Whichever lines include the word "label", copy them as they appear in the data.

Pixel coordinate grounding data
* * * * * * *

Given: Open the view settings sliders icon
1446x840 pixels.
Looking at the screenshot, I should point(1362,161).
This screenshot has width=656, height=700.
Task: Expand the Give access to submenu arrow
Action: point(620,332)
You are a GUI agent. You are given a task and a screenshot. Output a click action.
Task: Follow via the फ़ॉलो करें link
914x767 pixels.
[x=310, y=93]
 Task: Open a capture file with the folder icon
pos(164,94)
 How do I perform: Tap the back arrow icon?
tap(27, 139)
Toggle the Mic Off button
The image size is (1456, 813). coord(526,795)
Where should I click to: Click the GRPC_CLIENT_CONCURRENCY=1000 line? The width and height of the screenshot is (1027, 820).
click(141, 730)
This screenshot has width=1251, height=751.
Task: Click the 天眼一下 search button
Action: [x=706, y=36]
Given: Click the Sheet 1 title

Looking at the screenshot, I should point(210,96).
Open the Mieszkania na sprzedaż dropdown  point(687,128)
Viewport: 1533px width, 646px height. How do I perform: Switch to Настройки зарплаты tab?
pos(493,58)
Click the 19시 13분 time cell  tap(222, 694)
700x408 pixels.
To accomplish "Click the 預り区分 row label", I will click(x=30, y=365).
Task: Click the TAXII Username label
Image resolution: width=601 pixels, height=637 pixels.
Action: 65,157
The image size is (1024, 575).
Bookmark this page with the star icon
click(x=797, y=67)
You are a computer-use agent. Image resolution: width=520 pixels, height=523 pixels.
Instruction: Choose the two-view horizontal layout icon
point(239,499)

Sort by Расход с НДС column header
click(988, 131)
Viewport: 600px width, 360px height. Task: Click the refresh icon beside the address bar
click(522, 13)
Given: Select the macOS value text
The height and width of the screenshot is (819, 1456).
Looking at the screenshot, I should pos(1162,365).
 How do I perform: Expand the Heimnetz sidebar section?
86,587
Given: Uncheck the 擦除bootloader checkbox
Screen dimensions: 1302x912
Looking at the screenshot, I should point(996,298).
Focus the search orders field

* * * * * * *

» **Task solution**:
To accomplish "Click the 預り区分 row label", I will click(x=30, y=365).
Task: Click the TAXII Username label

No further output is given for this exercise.